New in Confluent Cloud: Making Data & Pipelines Accessible for AI-Ready Streaming | Learn More

Apr 30, 2024Read Time: 6 min

Data Streaming in Healthcare: Achieving the Single Patient View

Written By

Dave KlineStaff Solutions Engineer

Apr 30, 2024Read Time: 6 min

Healthcare providers have long known the benefits of a single patient view (SPV). A clinician’s ability to securely access and act on patient data which spans disparate medical disciplines, departments, and locations is key to the effective provision of healthcare. It helps to improve patient outcomes by providing medical professionals with a complete, accurate view of a patient’s health, and reduces the time and resources required to manage patient information. This leads to a more cost-effective service which empowers clinicians to deliver better results for their patients.

The reason that many healthcare organizations are unable to provide an effective SPV, however, is because their current data infrastructures prevent it. Reliant on legacy messaging technologies and batch processes, their infrastructures represent complex webs of stale, siloed datastores. Ultimately, this means that an up-to-date, holistic record of a patient’s healthcare is difficult to obtain.

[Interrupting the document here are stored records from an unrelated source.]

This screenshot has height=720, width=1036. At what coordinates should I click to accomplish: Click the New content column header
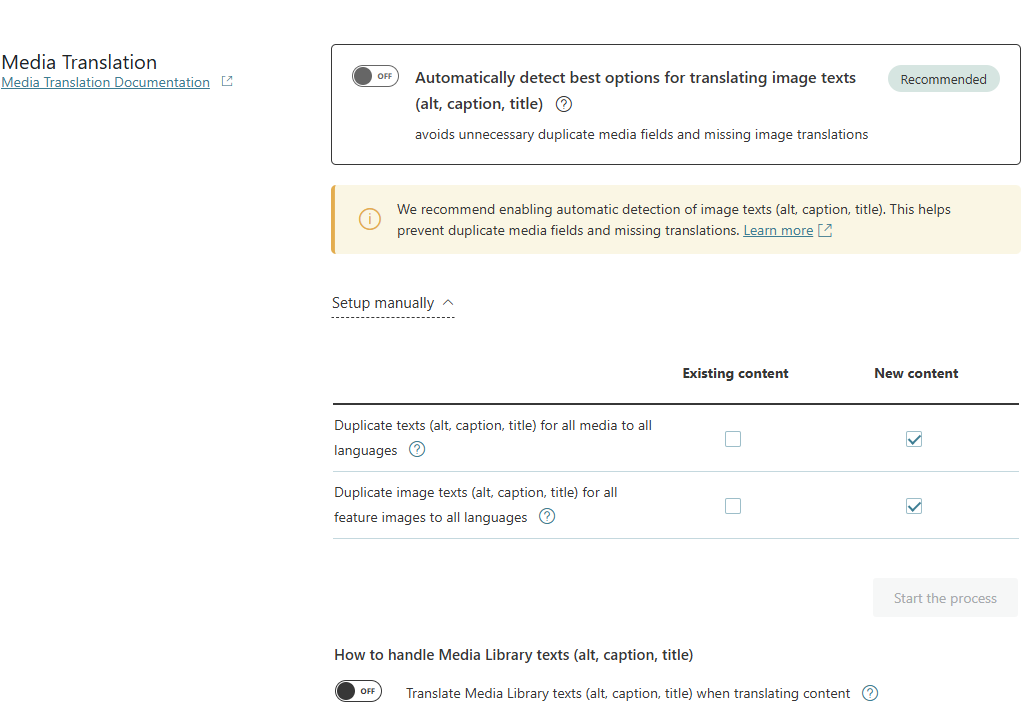(916, 373)

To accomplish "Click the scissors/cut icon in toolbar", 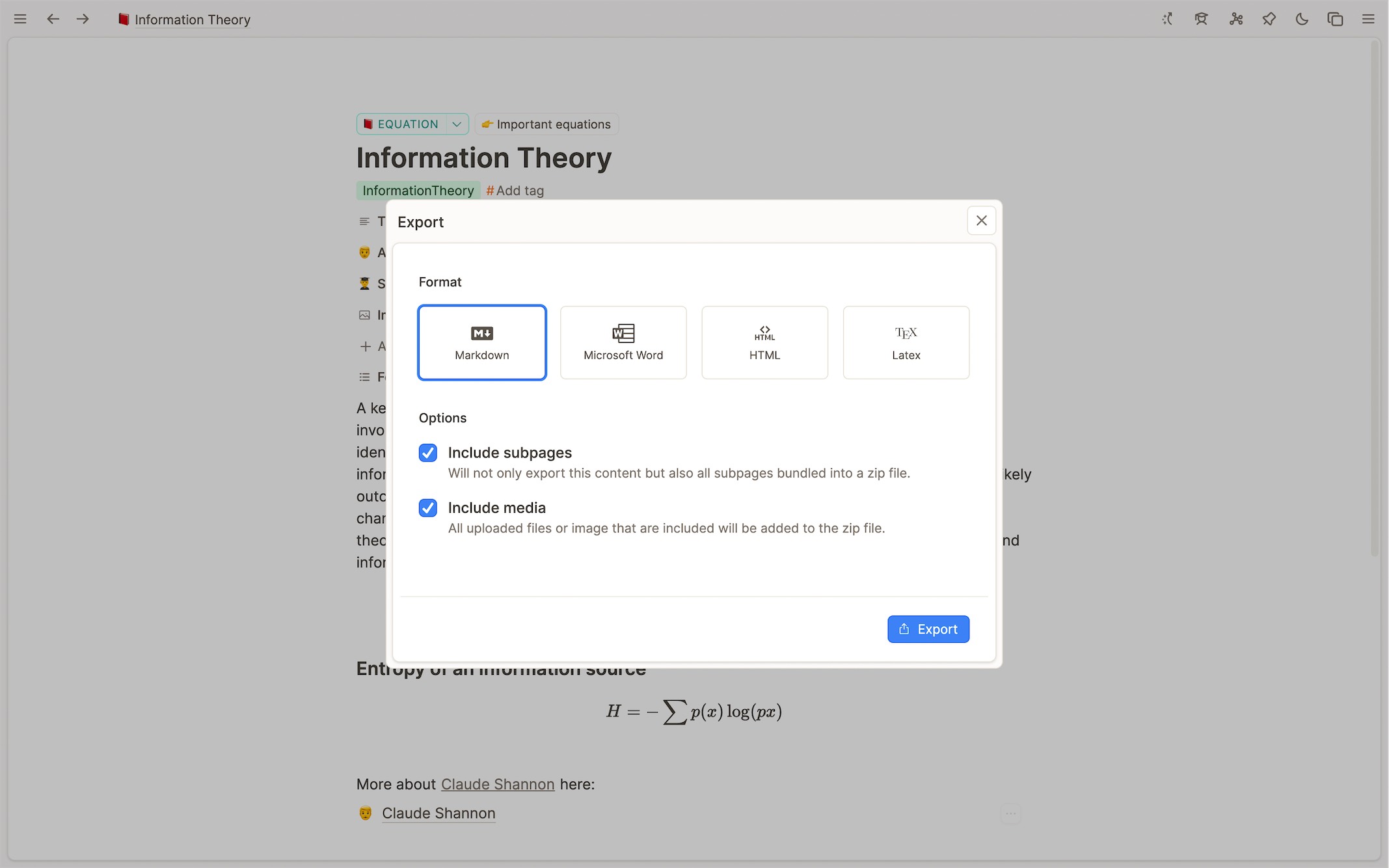I will (1236, 19).
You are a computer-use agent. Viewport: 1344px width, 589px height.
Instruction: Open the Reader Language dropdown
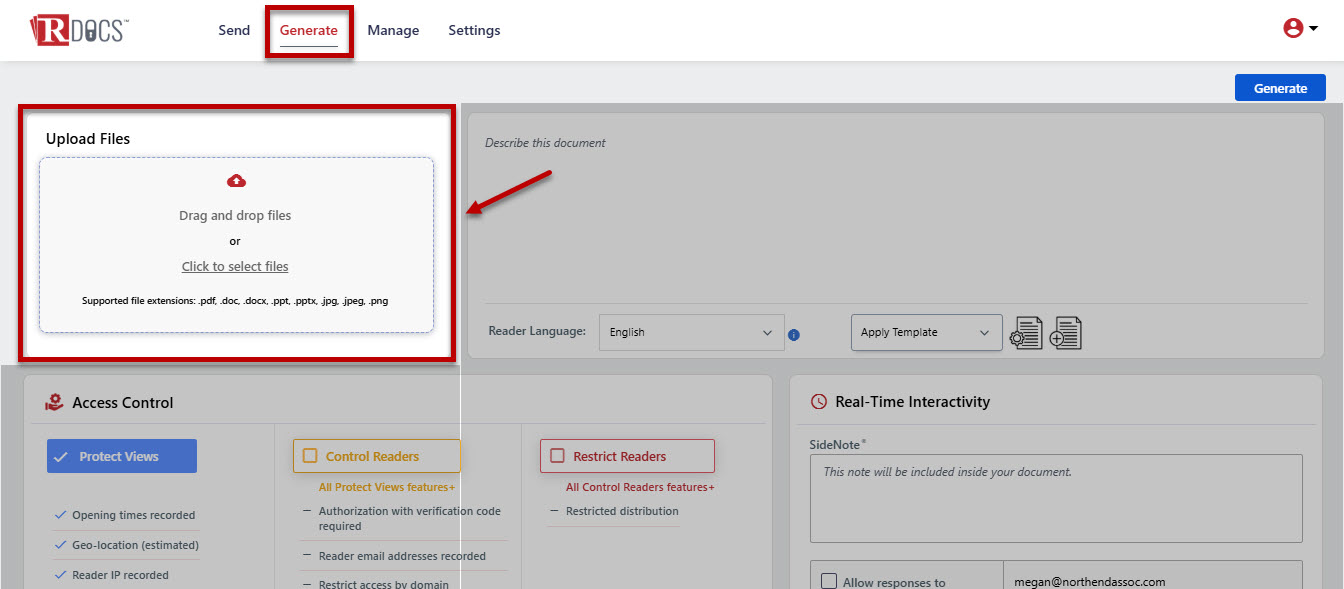pos(691,333)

In this blog, we’ll explore some of the technical challenges in creating an SPV, before explaining how they can be addressed with a data streaming platform. As part of this, we’ll take a look at a case study in which a healthcare organization created an SPV in order to power a real-time experimental treatment-matching service for cancer patients.

Creating a single patient view – the challenges

Interoperability

The IT infrastructure of many healthcare organizations is based on a patchwork of individual systems. When a patient is admitted to a healthcare facility, it’s not uncommon for their treatment to be charted across multiple systems of record. In order for data to flow across these systems, however, they must be interoperable; they must share data in a standardized format, such as Fast Healthcare Interoperability Resources (FHIR). Many healthcare systems (especially legacy ones) don’t generate data in this standardized format – their messages need to be transformed. This creates the need for an integration technology that’s either able to transform messages via stream processing or able to connect with a separate FHIR transformer.

Regulatory compliance

The creation of an SPV requires the integration of complex, highly sensitive data across a potentially huge estate. This can increase the risk of noncompliance with regulatory standards such as HIPAA, which are designed to protect the privacy and security of individuals’ medical information. Technologies integrating healthcare data must implement stringent access controls, ensure the encryption of personal healthcare information (PHI), and maintain data integrity across on-premises and private cloud environments.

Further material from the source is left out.